Pension reform took up a large portion of his keynote speech about how to make Illinois a better place for business. He said the state has almost $100 billion in unfunded pension promises and is taking in only $30 billion in revenues to offset it.
Whitley said early retirements, cost-of-living increases and a broader scope of pension recipients has stressed the pension system over the years.
He praised lawmakers for making tough decisions a few years ago when they amended pension contributions for new pension-eligible employees. He said while those workers were entitled to pension deals that became more lucrative throughout the years, the state simply can’t afford it.
“As a taxpayer, all of us are going to be paying a lot more than that person paid [into a pension],” he said, reminding the crowd of about 90 people that state workers don’t get Social Security. “We have the worst public employee pension system in the country by a long shot.”
Whitley predicts the pension issue will continue to downgrade the state’s bond rating, which has already been downgraded 10 to 12 times in the past three years.
He said for business owners to make a difference, they need to reach out to local and statewide lawmakers.

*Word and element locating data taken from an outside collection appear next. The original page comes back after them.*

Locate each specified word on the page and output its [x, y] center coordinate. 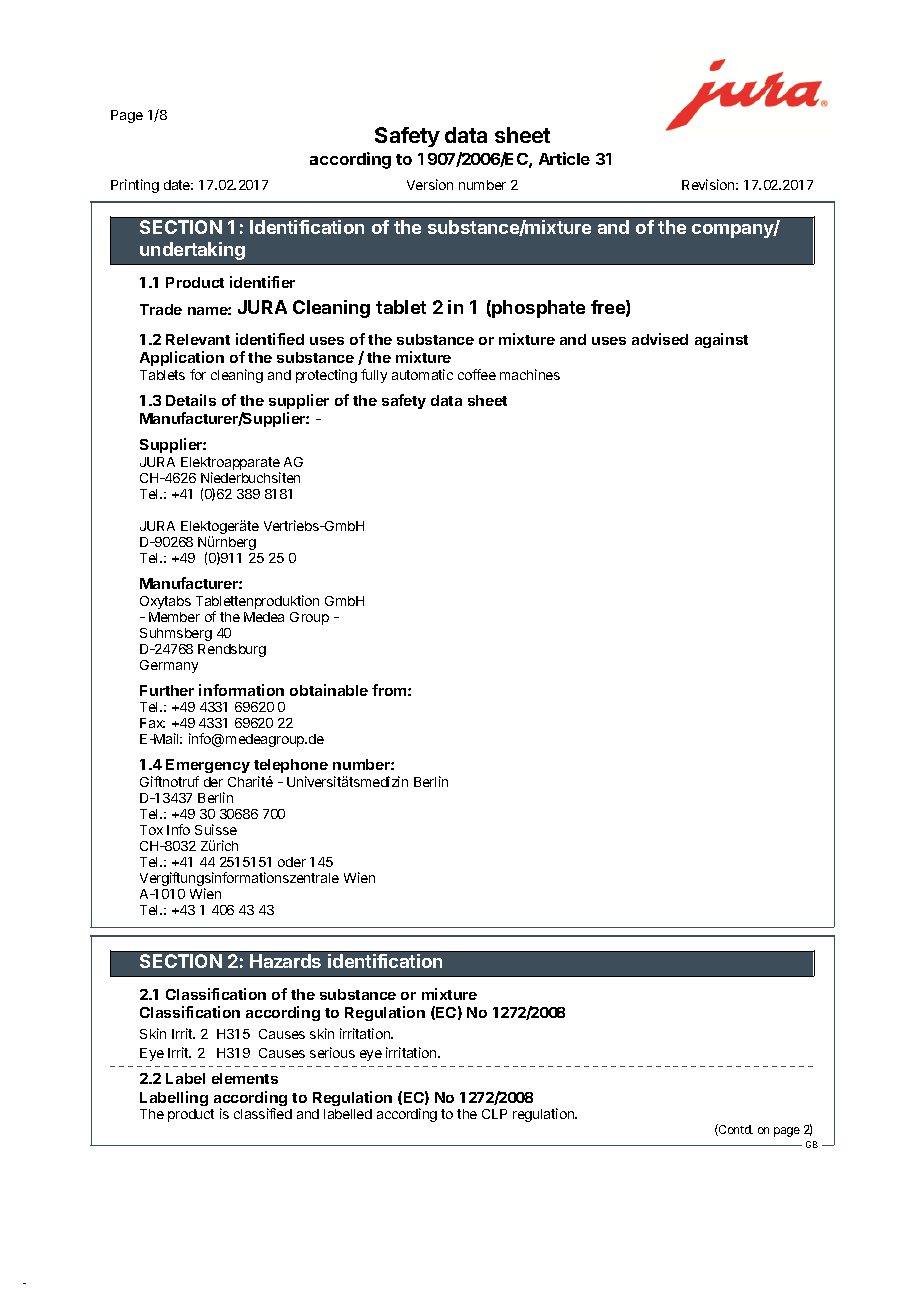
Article [564, 158]
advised [660, 339]
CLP [494, 1114]
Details [191, 400]
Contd [735, 1130]
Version [430, 184]
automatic [422, 374]
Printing [135, 186]
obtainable [329, 690]
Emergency [208, 768]
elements [245, 1078]
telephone [291, 768]
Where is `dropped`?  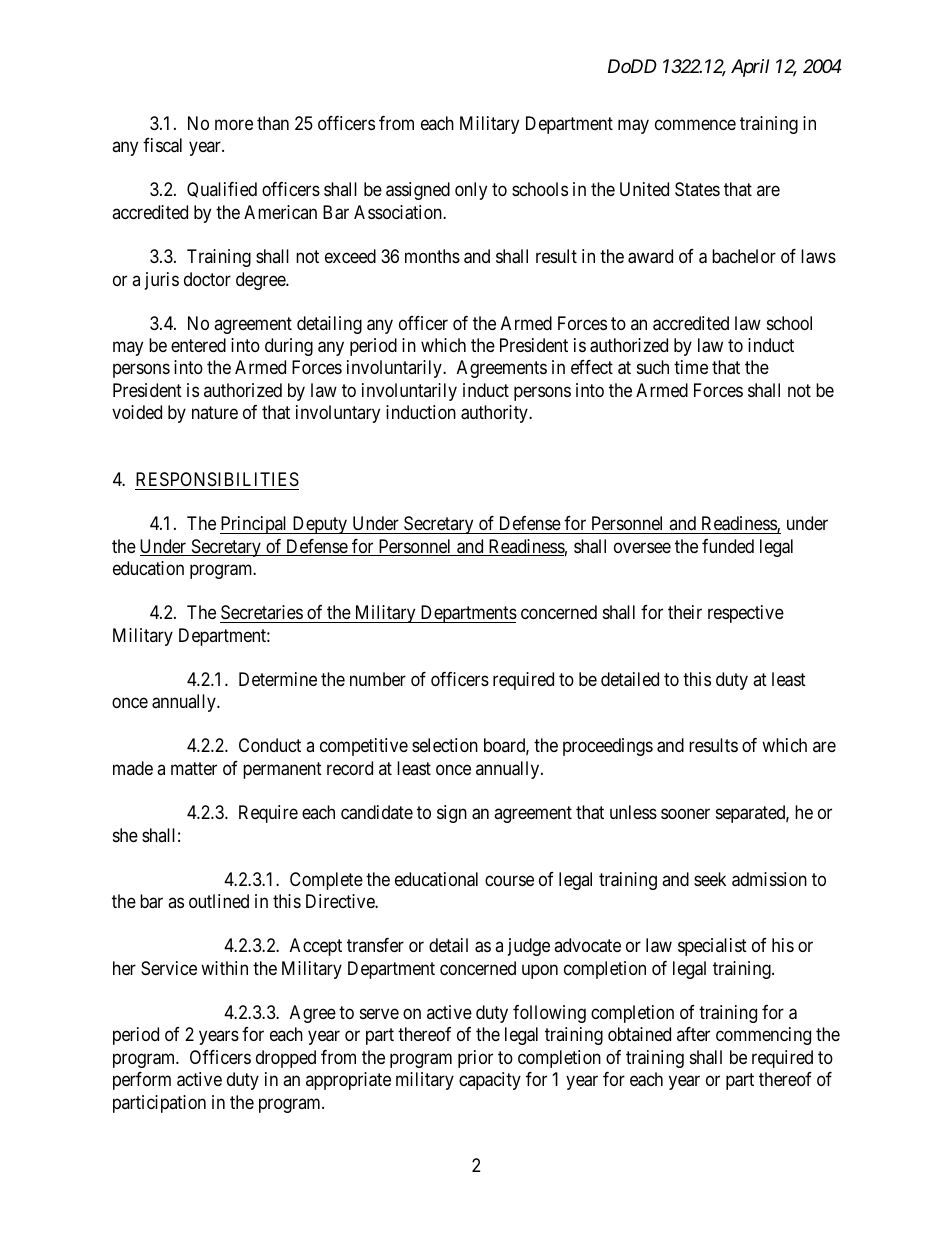 dropped is located at coordinates (286, 1059).
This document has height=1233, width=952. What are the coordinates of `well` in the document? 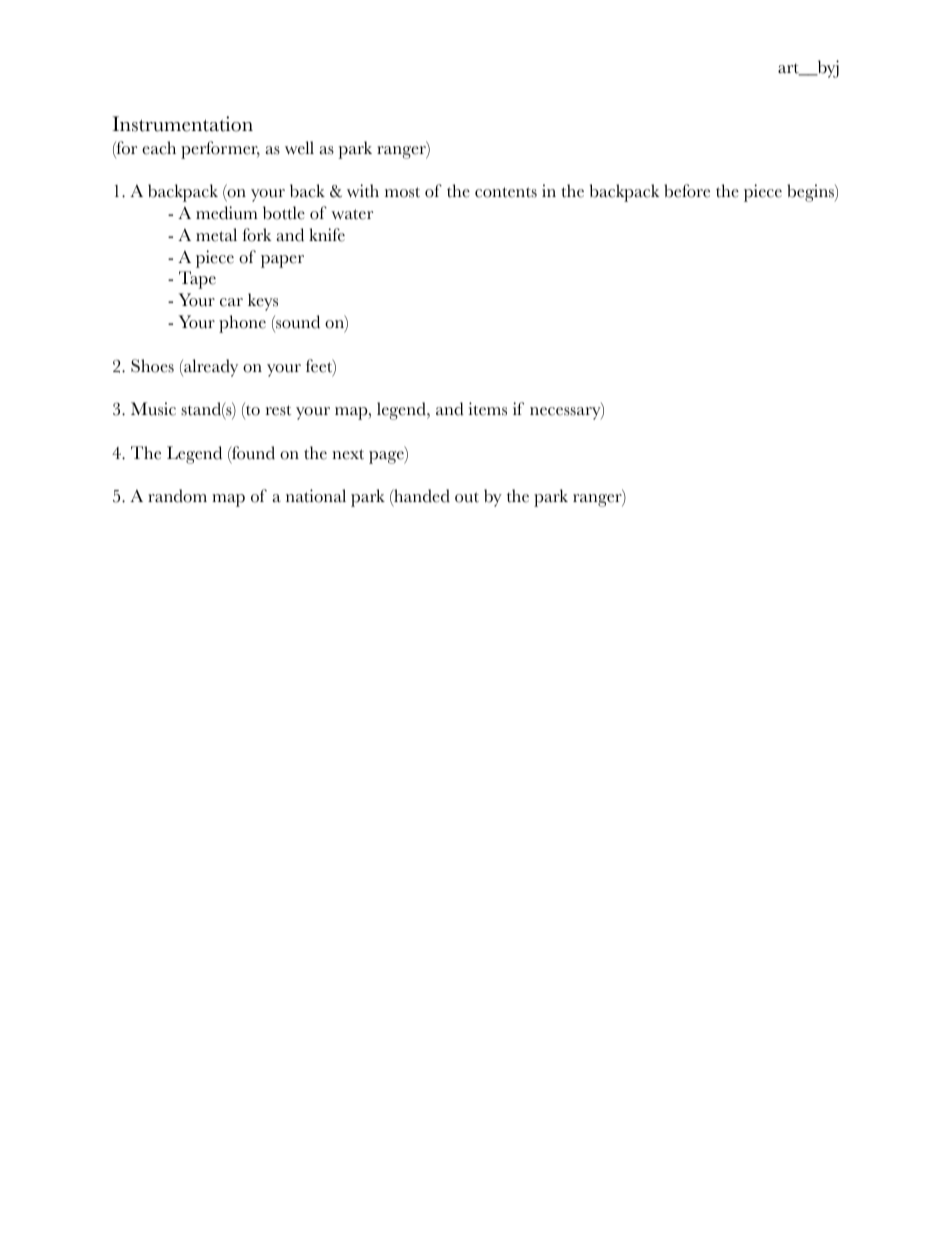 It's located at (299, 148).
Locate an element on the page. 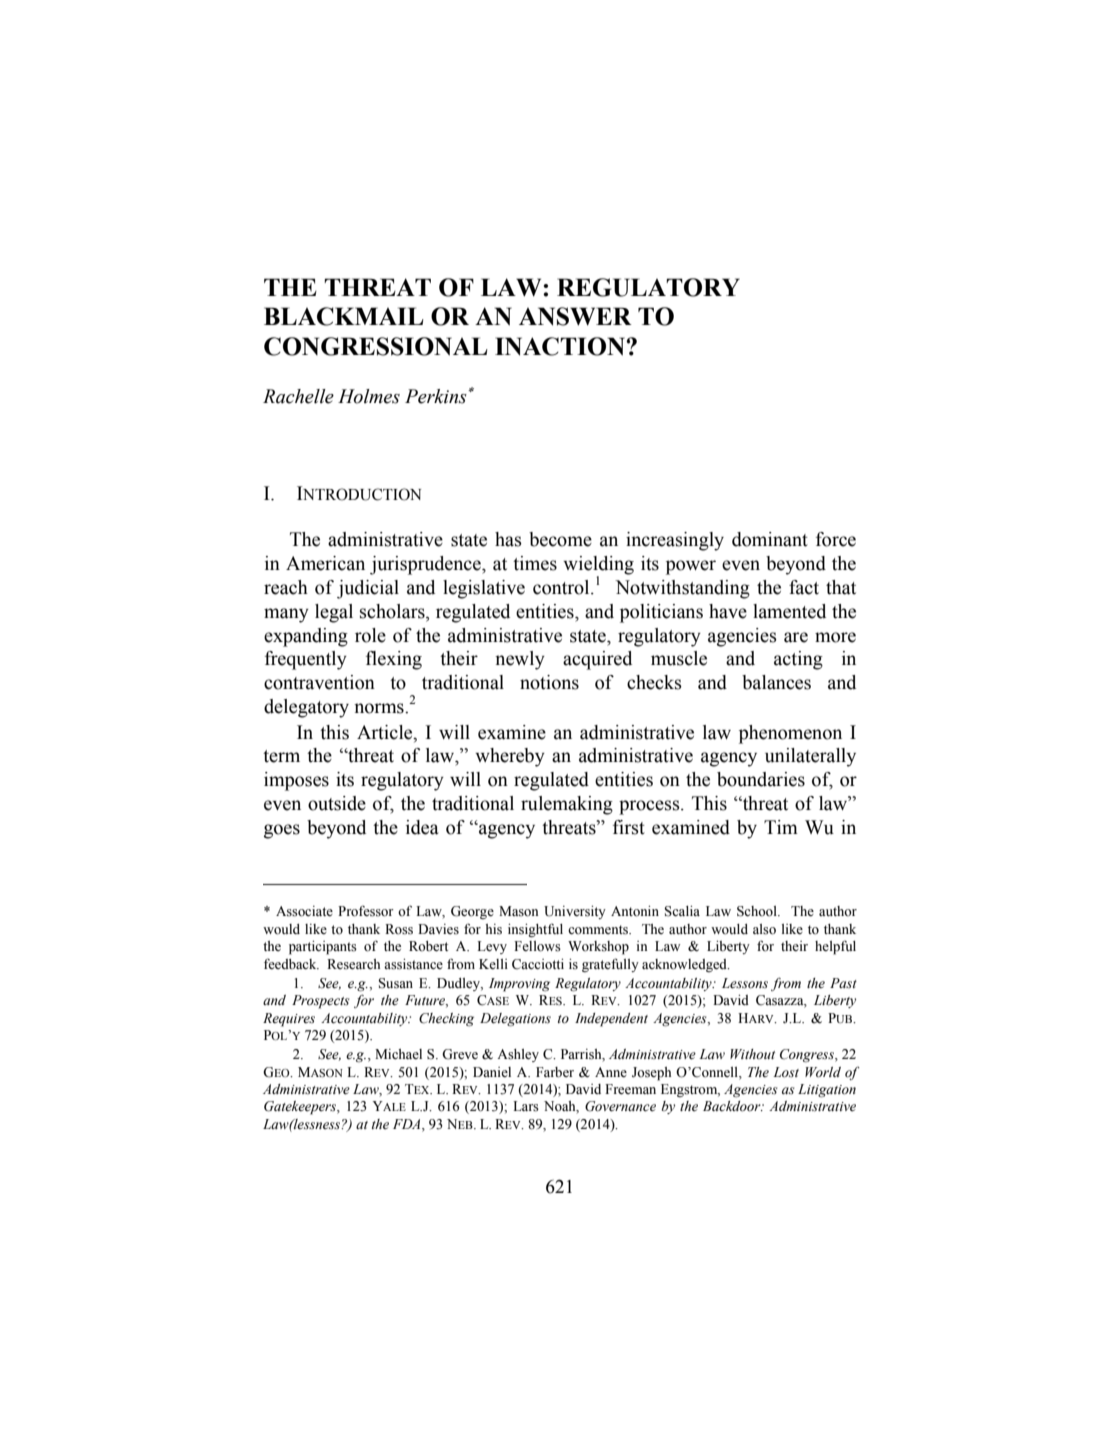 The image size is (1120, 1450). lamented is located at coordinates (789, 611).
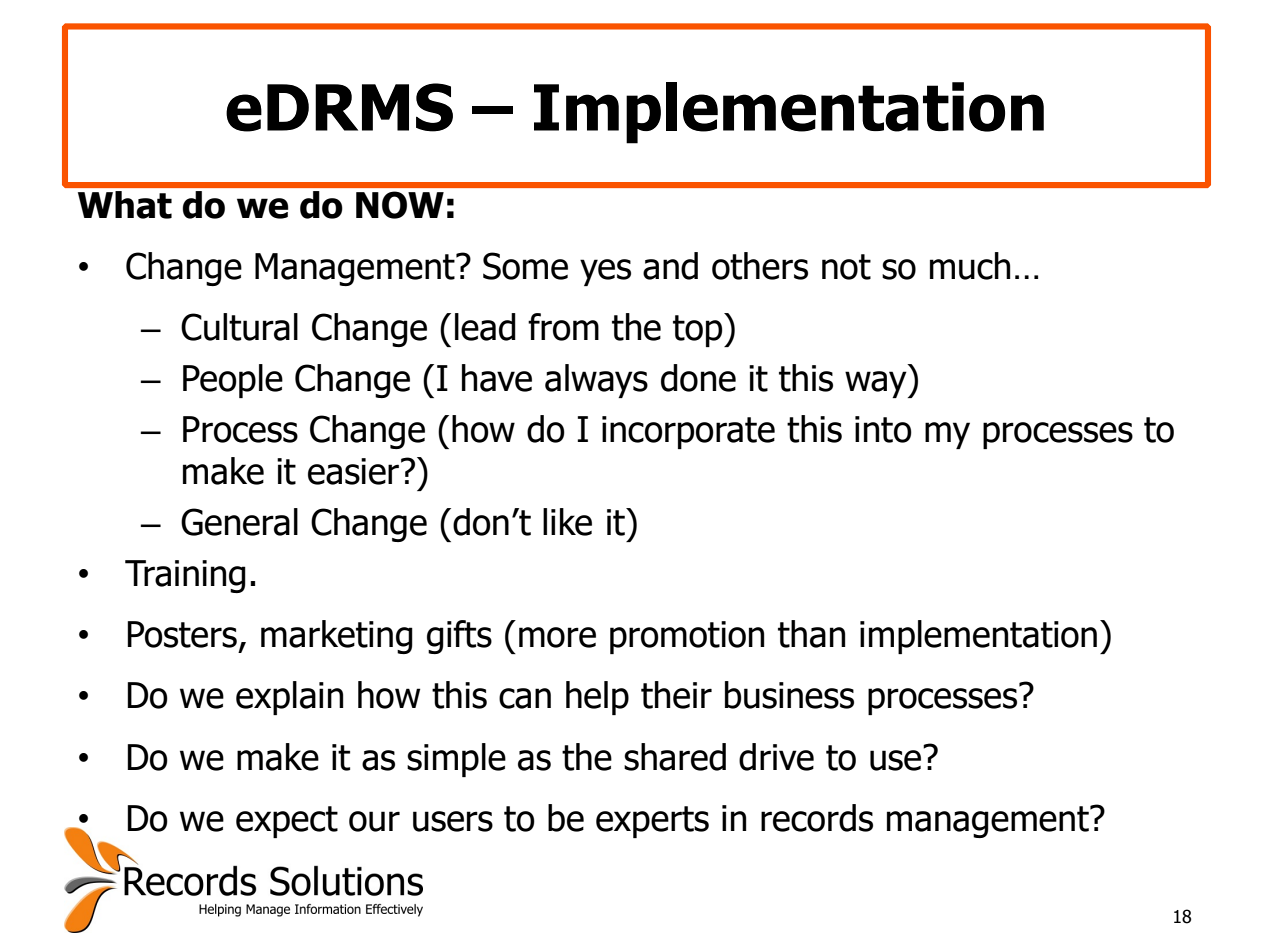  Describe the element at coordinates (525, 266) in the screenshot. I see `Some` at that location.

“Continue to go to fundraisers for our local officials, but consider supporting those in other parts of the state,” he said, noting that this part of the state is not the problem.
He challenged employers to ask lawmakers how the Illinois business community can be prosperous and why it’s so hard to do business in Illinois.
Whitley said he believes Gov. Pat Quinn is being proactive in solving the pension issue, but some of Quinn’s tactics haven’t worked. He expects the state’s deficit and unfunded spending will be just as bad in two years as it is now, which probably will be an issue in the next gubernatorial election.
As far as what local chambers of commerce can do to make the state more business friendly, Whitley suggested chambers identify their roles in their respective business communities and urged chambers to get involved with public policy.
“From my perspective, I want local chambers to be a part of the political process,” he said.